Zaides’s critics have followed him to Europe, where he is now showing “Archive” and “Capture Practice.” “He is doing a lot of demonization all over Europe with his show, showing Israeli soldiers as war criminals,” said Revital Moshiach, the creator of the Mothers of Soldiers Against B’Tselem group, which she has since deleted from Facebook.
Shamai Glick, another activist, said that he reached out to Knesset member Ayelet Shaked of the ultra-right Jewish Home party to alert her to Zaides’s work in France. In January, Shaked wrote to the French ambassador to Israel beseeching him to “show leadership” and cancel the event: “I ask you not to allow the exhibits — which show terrorists as victims and IDF fighters defending Israeli citizens with their bodies as criminals — to take place.”

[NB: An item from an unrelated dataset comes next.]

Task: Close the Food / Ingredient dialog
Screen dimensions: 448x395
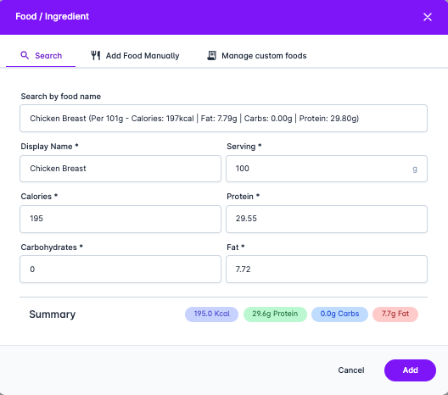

Both Glick — who is the nephew of Yehuda Glick, the Third Temple activist who was shot and gravely injured by an East Jerusalem Palestinian in the fall — and Moshiach contend that Zaides’s work is stirring up violence against Jews in Europe. “You know what the people in France said?” said Glick. “They said that when people see this show they are coming out and saying that the soldiers of Israel are so bad. They go around and make anti-Semitism.” But Zaides said that just as B’Tselem seeks to keep the Israeli occupation on the public agenda, he hopes that “Archive” will do the same.
“Yesterday I was talking with someone and they said, ‘I think the question is do we control the situation or does the situation control us?’” he said. “I think it’s an interesting discussion.” Israel’s occupation, he continued, is a “self-perpetuating situation where we don’t stop and question the consequences of it.”
Naomi Zeveloff is the Forward’s Middle East correspondent.